My kids wear clothes from Goodwill or (if we’re feeling rich) Walmart. Same for all of us. When the husband’s promotion meant that he had to see clients, we shopped sales at Macy’s and other department stores until he had ONE good outfit. Pants, shirt, shoes, belt. That’s all he owns that’s not junk either.

If my in-laws weren’t helping with the legal bills, we’d already have lost custody of the children. The older one swears she’ll kill herself if she has to go back to her abusive father, and I believe it is true. Our go fund me went nowhere. Even relying on the kindness of strangers, as humiliating and awful as it was to have to beg for money, wasn’t enough to save her life. We’re just eking along trying to keep her alive each day.

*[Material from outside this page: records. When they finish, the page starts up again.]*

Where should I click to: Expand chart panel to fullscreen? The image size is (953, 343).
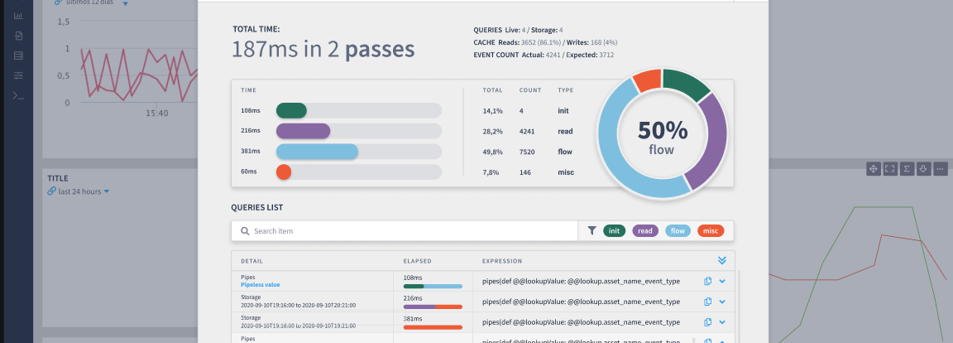click(x=889, y=169)
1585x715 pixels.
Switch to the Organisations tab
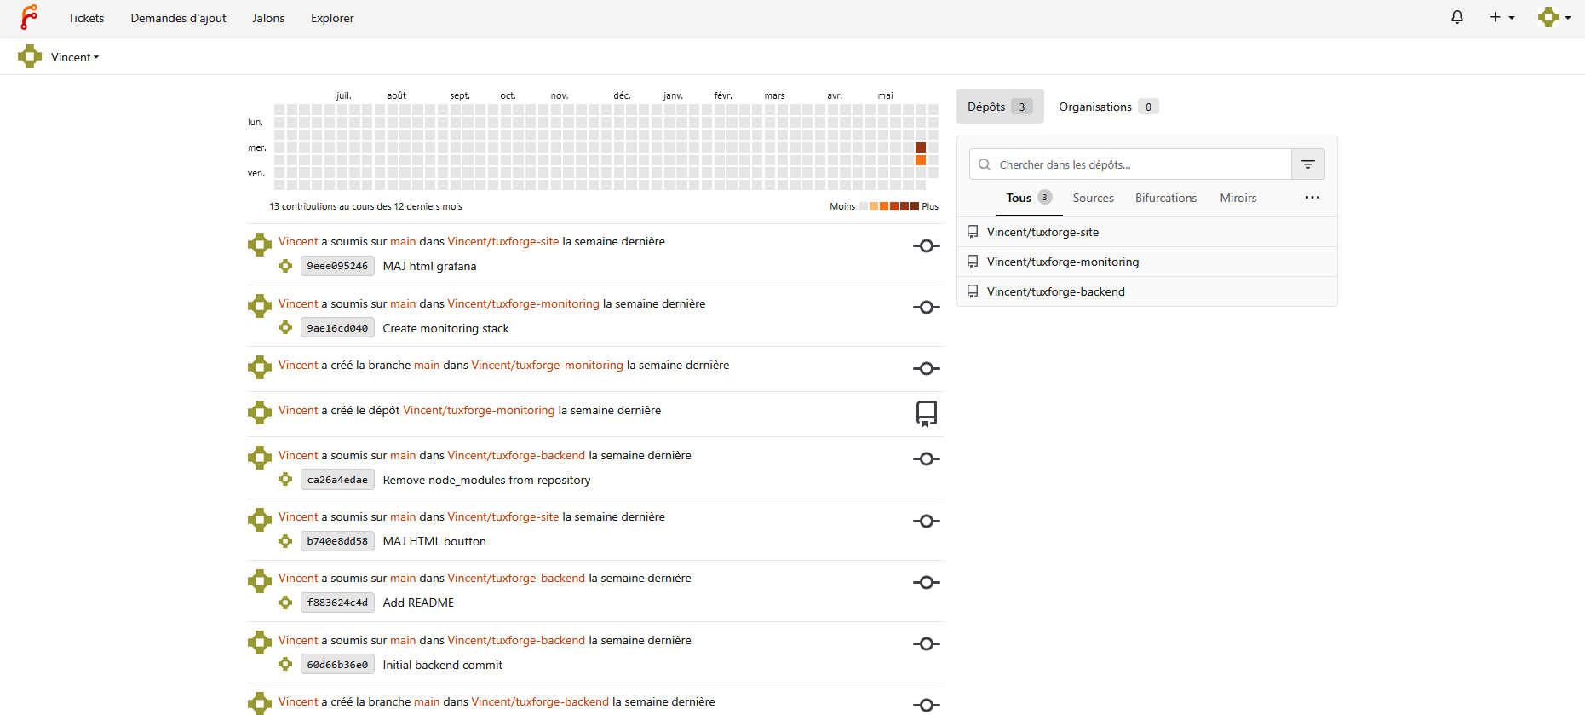[1107, 107]
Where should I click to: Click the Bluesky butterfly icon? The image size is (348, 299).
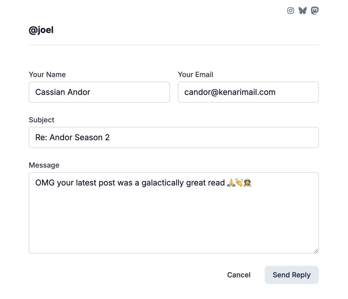tap(302, 11)
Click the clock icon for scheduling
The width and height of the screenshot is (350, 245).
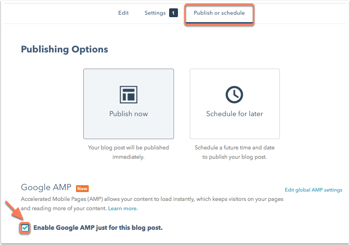[234, 95]
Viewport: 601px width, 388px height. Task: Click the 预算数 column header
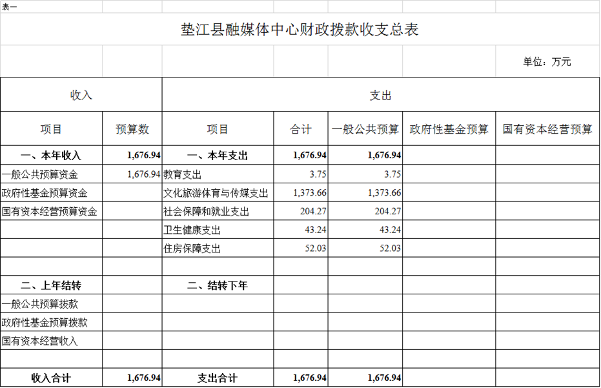click(132, 129)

DFS investigated her allegations of abuse and found nothing. I said, surely it is emotional abuse at a minimum if what he said or did drove her to attempt suicide. And the supervising manager of the department told me she would remove all my kids and put them in foster care if I insisted on pushing them about the ruling. I shut my mouth.

I can’t help but think a person who could afford to hire a lawyer to fight with DFS wouldn’t have to allow their children to be abused and be threatened if we objected.

Last night, we were banned from the physical therapist’s office, because the toddler can’t sit still for an hour and I can’t always get my husband to watch them because he’s the only one with an income. Now my family is telling me it’s my fault, that I should be pushing the 20 month old to sit quietly and punish him until he does. I can’t imagine how cruel that would feel to him, forcing him to sit for an hour in quiet. And the fact that this is the default option I’m being offered, to break his heart and spirit by asking him to do something he’s not old enough to do so his sister can get the medical care she needs, is just killing me.

Today I’m crying a lot. I don’t know how to get him up to his proper developmental level and everything I google is in the nature of “buy this curriculum” “buy these toys” which I cannot do. I don’t know what I’m going to do when his sister goes back to the doctor again (3 appointments next week, plus therapy!) and it’s just killing me. My sister, who knows I have no money, suggested I hire a babysitter from care.com for those appointments. Sure. Registration fee, minimum hours, it’s about 75 dollars. It’s almost a week worth of our food/gas/everything budget. Per appointment. I can’t. I just can’t.